CGT 'would lift home-ownership levels'

A capital gains tax would have a positive impact on home ownership levels, BNZ’s chief economist Tony Alexander says.

Thursday, May 22nd 2014, 12:00AM

by The Landlord

In his latest Weekly Overview, he says there are two ways of looking at the tax.

One is to assume that the reduction of expected returns for investors caused by a capital gains tax would reduce the supply of houses in the market, worsening the housing supply problem.

The second is to think that in a capacity-constrained economy, if investors built fewer houses, owner-occupiers would pick up the slack. “A capital gains tax would have probably no impact on construction and supply in the current climate.”
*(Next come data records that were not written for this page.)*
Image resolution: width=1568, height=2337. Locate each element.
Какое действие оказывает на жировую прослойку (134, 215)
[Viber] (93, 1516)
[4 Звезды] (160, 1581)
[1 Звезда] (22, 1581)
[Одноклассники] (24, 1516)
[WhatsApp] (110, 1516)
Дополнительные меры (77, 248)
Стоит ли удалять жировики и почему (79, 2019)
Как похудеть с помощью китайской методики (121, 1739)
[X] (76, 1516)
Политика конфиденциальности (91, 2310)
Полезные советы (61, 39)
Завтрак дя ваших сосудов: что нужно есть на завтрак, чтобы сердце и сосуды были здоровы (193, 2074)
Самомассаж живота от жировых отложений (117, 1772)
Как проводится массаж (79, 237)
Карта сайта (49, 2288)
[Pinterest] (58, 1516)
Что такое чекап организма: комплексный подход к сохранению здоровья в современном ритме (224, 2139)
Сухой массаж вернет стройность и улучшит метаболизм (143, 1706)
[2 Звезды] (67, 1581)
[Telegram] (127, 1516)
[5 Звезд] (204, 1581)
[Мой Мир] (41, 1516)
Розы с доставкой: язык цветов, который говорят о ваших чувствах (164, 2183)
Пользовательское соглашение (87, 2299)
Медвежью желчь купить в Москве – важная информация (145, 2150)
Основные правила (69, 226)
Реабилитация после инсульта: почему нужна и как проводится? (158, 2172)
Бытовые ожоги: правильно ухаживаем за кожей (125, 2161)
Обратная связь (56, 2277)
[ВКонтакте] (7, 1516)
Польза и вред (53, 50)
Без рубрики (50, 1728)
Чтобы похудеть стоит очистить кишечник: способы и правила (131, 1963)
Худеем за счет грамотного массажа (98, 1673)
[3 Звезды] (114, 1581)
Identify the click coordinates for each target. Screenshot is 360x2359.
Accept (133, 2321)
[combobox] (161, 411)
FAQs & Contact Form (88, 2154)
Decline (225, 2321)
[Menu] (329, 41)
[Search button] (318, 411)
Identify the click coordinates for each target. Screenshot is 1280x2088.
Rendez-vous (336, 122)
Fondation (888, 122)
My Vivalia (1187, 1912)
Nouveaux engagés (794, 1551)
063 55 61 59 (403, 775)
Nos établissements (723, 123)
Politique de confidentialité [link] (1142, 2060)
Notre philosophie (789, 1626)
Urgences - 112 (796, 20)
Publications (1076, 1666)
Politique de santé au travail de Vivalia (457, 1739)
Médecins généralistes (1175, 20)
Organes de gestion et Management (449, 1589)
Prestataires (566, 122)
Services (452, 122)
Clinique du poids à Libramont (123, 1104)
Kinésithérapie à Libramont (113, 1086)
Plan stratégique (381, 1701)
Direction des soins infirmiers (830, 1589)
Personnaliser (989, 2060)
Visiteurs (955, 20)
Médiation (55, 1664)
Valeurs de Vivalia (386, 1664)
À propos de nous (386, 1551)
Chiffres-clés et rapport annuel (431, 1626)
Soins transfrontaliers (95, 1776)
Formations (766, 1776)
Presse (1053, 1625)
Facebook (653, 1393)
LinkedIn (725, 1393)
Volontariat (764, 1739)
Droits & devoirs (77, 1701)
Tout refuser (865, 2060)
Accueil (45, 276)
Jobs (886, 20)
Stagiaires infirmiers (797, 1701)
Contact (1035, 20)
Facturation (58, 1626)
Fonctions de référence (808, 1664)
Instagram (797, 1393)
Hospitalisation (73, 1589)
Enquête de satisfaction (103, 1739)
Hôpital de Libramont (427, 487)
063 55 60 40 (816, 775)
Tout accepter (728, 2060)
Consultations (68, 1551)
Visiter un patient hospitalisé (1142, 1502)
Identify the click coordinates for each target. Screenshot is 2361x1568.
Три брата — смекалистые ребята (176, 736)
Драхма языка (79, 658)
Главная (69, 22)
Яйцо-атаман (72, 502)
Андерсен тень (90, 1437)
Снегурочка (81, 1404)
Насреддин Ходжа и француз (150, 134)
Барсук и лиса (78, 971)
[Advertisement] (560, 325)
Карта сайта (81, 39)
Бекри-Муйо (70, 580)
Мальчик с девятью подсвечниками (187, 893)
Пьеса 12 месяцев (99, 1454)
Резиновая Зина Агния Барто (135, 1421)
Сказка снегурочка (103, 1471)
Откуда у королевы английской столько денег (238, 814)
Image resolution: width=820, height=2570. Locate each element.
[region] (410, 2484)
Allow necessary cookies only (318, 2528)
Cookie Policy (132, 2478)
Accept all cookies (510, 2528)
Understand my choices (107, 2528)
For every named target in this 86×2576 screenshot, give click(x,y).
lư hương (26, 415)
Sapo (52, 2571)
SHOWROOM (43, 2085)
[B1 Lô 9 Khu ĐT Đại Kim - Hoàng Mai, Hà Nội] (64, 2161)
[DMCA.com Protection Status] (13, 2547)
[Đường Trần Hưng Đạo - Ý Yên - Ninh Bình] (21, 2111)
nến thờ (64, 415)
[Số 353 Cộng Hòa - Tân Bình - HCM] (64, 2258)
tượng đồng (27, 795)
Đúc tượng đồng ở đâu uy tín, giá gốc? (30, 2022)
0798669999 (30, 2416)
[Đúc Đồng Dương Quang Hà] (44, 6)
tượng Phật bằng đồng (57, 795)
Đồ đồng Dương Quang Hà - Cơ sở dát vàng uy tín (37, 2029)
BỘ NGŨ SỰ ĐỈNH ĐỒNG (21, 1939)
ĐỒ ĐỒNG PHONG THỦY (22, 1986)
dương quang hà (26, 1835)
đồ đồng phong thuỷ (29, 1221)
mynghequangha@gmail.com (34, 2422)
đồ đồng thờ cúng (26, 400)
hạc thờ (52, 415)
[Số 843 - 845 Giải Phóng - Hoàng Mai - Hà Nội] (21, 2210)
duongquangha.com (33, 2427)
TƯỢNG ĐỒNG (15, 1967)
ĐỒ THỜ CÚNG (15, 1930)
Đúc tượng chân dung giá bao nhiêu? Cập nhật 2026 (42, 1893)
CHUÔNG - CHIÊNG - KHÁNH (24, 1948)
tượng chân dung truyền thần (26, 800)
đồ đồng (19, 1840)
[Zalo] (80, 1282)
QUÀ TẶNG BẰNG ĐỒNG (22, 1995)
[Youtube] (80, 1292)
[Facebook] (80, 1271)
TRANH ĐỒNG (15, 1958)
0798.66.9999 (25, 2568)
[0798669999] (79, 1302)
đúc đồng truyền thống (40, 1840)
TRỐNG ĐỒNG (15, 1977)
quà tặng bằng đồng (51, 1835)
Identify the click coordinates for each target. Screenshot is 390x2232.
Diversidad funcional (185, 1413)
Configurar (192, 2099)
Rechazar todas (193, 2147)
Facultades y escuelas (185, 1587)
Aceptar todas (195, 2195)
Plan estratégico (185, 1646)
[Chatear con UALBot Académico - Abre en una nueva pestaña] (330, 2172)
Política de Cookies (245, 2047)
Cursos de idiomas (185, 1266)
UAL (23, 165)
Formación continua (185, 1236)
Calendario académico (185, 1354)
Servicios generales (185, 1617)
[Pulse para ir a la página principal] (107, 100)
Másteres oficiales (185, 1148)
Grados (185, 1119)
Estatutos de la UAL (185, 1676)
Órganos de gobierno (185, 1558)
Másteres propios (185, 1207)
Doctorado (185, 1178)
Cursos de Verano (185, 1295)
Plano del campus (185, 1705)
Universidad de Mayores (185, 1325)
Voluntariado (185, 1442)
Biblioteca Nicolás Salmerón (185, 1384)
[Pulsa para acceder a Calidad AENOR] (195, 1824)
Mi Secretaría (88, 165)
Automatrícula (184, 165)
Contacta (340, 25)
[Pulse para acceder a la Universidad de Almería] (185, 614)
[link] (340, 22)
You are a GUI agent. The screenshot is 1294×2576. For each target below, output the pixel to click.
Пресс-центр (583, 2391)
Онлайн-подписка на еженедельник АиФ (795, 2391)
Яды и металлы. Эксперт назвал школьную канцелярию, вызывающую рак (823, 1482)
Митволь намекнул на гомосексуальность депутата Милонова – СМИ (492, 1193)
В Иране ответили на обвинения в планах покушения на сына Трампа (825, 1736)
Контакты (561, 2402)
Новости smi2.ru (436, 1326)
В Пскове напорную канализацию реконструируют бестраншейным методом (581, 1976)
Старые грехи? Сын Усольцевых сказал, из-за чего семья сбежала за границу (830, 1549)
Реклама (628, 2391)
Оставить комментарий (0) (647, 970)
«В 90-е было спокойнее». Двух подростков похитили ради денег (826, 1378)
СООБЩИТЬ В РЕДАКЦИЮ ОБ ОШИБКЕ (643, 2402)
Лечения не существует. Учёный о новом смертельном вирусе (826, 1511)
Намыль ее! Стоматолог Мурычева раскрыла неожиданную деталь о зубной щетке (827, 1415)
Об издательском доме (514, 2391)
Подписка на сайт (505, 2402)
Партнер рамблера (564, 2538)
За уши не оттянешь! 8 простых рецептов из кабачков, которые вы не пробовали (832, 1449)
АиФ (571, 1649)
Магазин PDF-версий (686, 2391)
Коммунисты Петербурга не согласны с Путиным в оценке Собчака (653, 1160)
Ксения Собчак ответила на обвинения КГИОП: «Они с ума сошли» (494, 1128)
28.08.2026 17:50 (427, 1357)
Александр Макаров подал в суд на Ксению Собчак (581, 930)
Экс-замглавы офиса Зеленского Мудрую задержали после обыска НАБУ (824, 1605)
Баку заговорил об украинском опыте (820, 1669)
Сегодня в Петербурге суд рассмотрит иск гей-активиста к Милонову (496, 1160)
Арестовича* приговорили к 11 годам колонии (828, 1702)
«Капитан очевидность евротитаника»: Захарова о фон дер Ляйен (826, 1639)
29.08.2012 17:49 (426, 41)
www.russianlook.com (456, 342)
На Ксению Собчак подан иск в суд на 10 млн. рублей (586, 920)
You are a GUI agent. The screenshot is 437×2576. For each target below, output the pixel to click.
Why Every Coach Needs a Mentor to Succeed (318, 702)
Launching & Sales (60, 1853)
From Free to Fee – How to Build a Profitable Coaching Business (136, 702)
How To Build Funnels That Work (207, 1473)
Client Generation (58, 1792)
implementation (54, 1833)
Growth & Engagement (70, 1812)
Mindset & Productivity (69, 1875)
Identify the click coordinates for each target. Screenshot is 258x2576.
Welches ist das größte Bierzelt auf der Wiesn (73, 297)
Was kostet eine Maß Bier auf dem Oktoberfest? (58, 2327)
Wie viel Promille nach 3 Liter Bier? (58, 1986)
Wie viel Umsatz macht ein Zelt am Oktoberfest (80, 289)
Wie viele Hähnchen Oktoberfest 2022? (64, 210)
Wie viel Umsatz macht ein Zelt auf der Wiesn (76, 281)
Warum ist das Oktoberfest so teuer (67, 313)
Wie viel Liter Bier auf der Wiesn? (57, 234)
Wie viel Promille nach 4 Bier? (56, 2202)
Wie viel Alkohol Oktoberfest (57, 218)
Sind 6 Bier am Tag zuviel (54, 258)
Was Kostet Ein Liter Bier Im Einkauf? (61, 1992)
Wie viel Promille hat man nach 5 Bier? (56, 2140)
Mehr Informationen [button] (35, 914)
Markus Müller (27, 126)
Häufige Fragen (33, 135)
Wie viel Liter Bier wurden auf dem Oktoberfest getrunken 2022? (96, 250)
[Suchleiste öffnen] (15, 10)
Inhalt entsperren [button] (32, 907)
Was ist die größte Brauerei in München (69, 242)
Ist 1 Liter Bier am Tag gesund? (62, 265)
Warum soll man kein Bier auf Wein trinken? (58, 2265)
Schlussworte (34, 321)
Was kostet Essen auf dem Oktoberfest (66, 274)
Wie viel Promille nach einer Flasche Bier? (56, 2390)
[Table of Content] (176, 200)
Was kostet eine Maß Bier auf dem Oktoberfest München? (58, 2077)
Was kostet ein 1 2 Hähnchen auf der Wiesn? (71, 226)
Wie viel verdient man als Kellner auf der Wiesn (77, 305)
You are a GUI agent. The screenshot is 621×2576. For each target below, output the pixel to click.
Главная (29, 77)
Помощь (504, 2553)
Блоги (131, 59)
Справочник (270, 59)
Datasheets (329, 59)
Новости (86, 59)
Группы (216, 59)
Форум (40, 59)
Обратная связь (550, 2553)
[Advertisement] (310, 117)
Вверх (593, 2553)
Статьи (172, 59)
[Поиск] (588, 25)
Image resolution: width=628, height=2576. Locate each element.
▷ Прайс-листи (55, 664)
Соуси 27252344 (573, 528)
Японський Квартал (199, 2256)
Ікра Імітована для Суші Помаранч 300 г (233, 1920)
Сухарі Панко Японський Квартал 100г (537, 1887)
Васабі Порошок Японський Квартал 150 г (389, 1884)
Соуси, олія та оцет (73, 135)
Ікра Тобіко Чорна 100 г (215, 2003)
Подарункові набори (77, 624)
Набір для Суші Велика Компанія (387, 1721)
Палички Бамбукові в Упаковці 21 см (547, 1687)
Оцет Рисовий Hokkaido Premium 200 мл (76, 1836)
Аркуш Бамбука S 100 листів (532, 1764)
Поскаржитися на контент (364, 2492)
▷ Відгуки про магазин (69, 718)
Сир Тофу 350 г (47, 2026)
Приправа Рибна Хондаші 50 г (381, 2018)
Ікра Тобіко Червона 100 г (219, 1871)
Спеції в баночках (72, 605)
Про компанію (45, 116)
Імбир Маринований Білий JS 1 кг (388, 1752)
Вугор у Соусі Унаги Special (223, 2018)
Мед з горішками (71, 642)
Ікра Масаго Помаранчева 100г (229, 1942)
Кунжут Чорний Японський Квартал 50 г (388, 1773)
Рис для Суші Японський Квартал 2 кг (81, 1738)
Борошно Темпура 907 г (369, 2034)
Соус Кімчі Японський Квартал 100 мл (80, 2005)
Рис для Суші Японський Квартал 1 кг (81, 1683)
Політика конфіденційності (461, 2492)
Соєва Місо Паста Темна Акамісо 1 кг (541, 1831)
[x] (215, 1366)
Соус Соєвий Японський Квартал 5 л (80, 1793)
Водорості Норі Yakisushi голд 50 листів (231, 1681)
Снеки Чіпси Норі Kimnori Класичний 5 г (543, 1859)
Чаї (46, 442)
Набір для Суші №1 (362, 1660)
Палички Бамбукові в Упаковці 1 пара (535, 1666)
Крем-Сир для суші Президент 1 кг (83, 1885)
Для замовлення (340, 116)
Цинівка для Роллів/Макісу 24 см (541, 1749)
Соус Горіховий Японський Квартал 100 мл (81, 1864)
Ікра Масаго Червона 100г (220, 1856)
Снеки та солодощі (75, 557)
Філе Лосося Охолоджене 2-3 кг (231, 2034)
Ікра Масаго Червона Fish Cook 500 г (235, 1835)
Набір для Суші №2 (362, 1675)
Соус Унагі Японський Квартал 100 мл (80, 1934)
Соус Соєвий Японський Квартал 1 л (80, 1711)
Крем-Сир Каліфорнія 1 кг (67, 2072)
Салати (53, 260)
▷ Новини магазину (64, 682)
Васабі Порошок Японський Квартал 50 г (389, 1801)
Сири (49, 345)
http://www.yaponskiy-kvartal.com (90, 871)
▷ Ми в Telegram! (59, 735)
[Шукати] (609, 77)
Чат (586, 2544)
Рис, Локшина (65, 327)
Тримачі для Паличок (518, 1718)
He said: “Our economy is going to become increasingly capacity-constrained, therefore a capital gains tax would have a positive impact on the level of home ownership wand would ease some of the upward pressure on prices. If however you think a tax will appear in the next few years then your incentive is to buy your investment properties now rather than after the tax comes in, running on the assumption that existing holdings will be grandfathered as tax-free and only new purchases will attract the CGT.”

Alexander said he expected immigration to pick up as Australia’s “climate of despair” accelerated the flow of New Zealanders home and put off others from moving there.

That would put further pressure on prices he said, which had been rising even while migration rates were low.